4. Soweit die Anträge auf Anordnung der aufschiebenden Wirkung zulässig sind, sind sie auch überwiegend begründet.

a) Die Entscheidung, ob eine aufschiebende Wirkung ausnahmsweise gemäß § 86b Abs. 1 Satz 1 Nr. 2 SGG durch das Gericht angeordnet wird, erfolgt aufgrund einer umfassenden Abwägung des Suspensivinteresses des Antragstellers einerseits und des öffentlichen Interesses an der Vollziehung des Verwaltungsakts andererseits. Im Rahmen dieser Interessenabwägung ist in Anlehnung an § 86a Abs. 3 Satz 2 SGG zu berücksichtigen, in welchem Ausmaß Zweifel an der Rechtmäßigkeit des angegriffenen Verwaltungsaktes bestehen oder ob die Vollziehung für den Antragsteller eine unbillige, nicht durch überwiegende öffentliche Interessen gebotene Härte zur Folge hätte. Da § 86a Abs. 2 Nr. 1 SGG das Vollzugsrisiko bei Beitragsbescheiden grundsätzlich auf den Adressaten verlagert, können nur solche Zweifel an der Rechtmäßigkeit des Bescheides ein überwiegendes Suspensivinteresse begründen, die einen Erfolg des Rechtsbehelfs zumindest wahrscheinlich erscheinen lassen.
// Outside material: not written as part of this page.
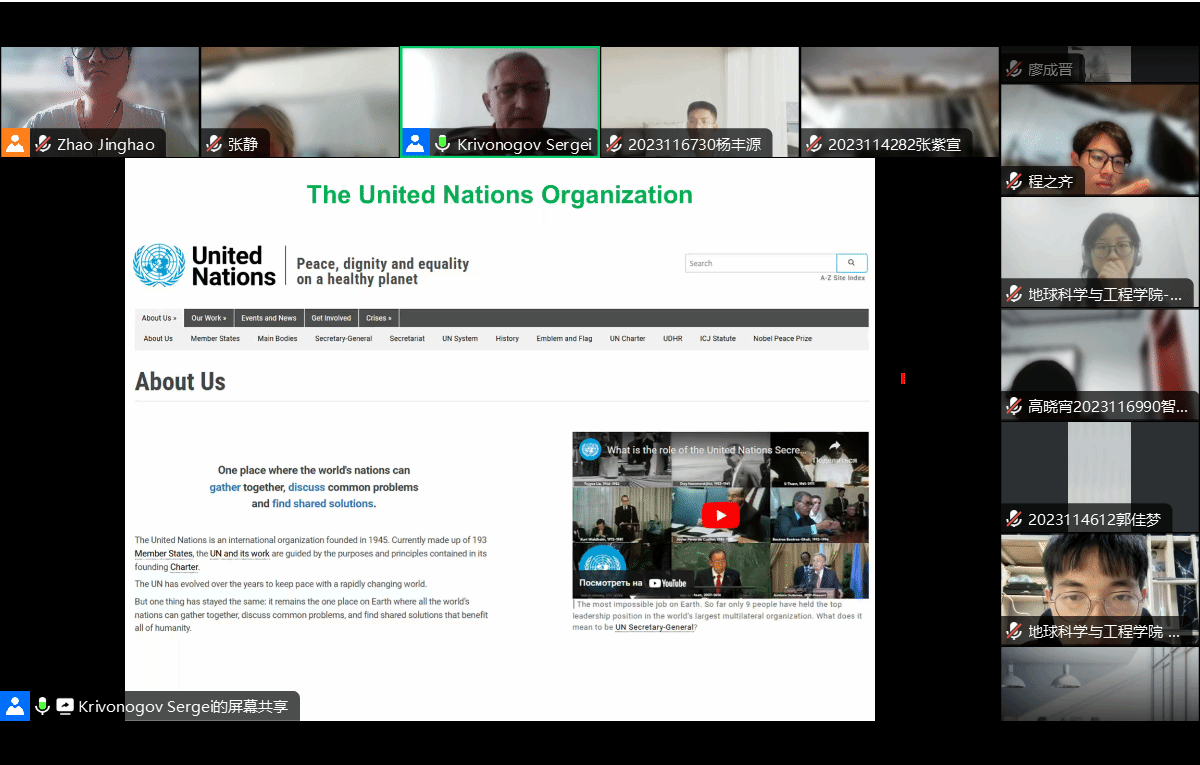Open the Member States submenu item
The width and height of the screenshot is (1200, 765).
point(215,339)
Hierfür reicht es nicht schon aus, dass im Rechtsbehelfsverfahren möglicherweise noch ergänzende Tatsachenfeststellungen zu treffen sind. Maßgebend ist vielmehr, ob nach der Sach- und Rechtslage zum Zeitpunkt der Eilentscheidung mehr für als gegen die Rechtswidrigkeit des angefochtenen Bescheides spricht (vgl. LSG Nordrhein-Westfalen, Beschluss vom 16. Dezember 2019 – L 8 BA 4/18 ER - Die Beiträge Beilage 2020, 140 ff., juris-Rn. 4 f. m.w.N.). Diesem vom 8. Senat des LSG Nordrhein-Westfalen für Beitragsangelegenheiten in ständiger Rechtsprechung praktizierten Prüfungsmaßstab schließt sich der erkennende Senat für einstweiligen Rechtsschutz gegenüber Beitragsbescheiden an.

b) Ausgehend davon bestehen im vorliegenden Fall überwiegende Zweifel an der Rechtmäßigkeit der angefochtenen Bescheide, soweit die Antragsgegnerin die Höhe der vom Antragsteller zu zahlenden Beiträge ausgehend von der Annahme seiner freiwilligen Mitgliedschaft in der GKV berechnet hat.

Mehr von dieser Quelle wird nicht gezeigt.